My View: Jerome Powell is likely to reaffirm the Fed’s rather cautious and go-slow approach, which could keep yields from making significant moves. However, with markets still pricing in some rate cuts this year, there may be further room for yields to decline, unless the inflation data tomorrow shows a different pattern.
Meanwhile, market sentiment remains on edge as indices approach technically overbought levels combined with a very bullish stance, adding to the potential for volatility.
10.02.25 - New tariffs
On Sunday evening US president Donald Trump announced additional 25% tariffs on all steel and aluminium imports into the US.
Markets: Strong gains in China, solid gains in Europe and US futures in plus after selloff on Friday. Only some bigger price moves in the metal sector. Gold with new all-time high above USD 2’900.
My View: While markets reacted heavily on the first tariffs announcement back in January, now they seem to ignore latest news regarding tariffs and the potential risk of a trade war. The question remains the same, what is next?
Almost no day without shifts in short-term sentiment between fear and greed. In such situations, it is crucial to maintain a steady stance and only make significant strategic adjustments if the market and overall risk sentiment undergo a fundamental shift. During such market swings, short-term opportunities may also arise. For this, markets have to be closely monitored.
The coming days, in the event of an announcement or development perceived as unfavorable by investors, overbought markets could face a correction as sentiment shifts and speculative positions would get unwinded.
10.02.25 - Comeback of the January scenario
The topic inflation has once again become a key market driver, fueled by the latest policy plan on tariffs, which has caught the attention of US consumers.
On Friday, the latest consumer sentiment survey revealed that one-year inflation expectations surged to 4.3%, up from 3.3% last month.
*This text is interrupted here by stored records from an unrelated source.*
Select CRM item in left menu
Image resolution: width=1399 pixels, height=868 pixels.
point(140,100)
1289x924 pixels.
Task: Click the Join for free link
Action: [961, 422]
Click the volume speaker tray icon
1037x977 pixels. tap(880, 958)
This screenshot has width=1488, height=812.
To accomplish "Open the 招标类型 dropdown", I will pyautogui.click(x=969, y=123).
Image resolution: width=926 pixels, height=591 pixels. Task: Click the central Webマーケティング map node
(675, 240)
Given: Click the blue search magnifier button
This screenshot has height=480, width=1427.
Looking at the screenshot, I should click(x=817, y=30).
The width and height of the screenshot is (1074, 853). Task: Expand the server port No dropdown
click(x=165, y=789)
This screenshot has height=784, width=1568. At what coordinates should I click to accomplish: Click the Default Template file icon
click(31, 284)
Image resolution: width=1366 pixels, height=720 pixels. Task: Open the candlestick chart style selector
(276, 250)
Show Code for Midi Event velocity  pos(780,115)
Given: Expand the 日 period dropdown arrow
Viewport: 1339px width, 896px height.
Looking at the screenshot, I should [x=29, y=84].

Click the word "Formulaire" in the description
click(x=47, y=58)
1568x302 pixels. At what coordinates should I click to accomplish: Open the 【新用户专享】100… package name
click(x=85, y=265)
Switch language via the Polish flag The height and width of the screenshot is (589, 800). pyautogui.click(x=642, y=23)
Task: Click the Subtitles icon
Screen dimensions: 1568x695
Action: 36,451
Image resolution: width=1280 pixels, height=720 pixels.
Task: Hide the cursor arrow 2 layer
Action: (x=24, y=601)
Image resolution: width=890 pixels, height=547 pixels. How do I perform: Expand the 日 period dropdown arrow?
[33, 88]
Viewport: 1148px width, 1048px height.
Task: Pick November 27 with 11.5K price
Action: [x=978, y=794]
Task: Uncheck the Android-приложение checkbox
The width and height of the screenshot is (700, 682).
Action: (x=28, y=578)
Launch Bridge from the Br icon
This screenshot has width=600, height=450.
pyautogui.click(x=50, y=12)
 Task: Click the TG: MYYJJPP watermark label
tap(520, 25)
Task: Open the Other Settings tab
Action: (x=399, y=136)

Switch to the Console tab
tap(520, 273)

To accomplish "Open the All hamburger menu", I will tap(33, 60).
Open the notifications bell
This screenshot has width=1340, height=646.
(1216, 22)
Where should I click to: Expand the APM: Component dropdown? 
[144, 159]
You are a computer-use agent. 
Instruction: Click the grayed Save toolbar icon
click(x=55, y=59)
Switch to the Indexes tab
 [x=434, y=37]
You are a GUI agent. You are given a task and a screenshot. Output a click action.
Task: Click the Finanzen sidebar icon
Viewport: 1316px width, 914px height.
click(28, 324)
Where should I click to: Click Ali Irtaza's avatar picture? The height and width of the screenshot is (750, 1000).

This marks the highest inflation expectation reading since November 2023 and the second consecutive month of "unusually large" increases.
Notably, this is just the fifth time in 14 years that the survey has recorded such a significant one-month rise - defined as increase of at least one percentage point in year-ahead inflation expectations.
Markets: Immediate reaction with profit taking and some sharp drops in stock prices and risky assets after the data release. Interest rates saw an increase together with the USD. Gold, again the winner.
My View: Markets are reacting nervously to any data that deviates from expectations, likely due to the high volume of speculative bets influencing market sentiment in the short-term. The markets might remain vulnerable the coming days and weeks, so far always with a fast comeback.
06.02.25 - DAX on record high
European equities are experiencing a strong upward move today, with the German stock index DAX reaching a new record high. The rally comes after the latest tariff shock on Monday and has been further supported by solid quarterly earnings reports.
Markets: DAX up more than 1% on new record high. European stock indices follow this up-move. Cryptos trading more sideways.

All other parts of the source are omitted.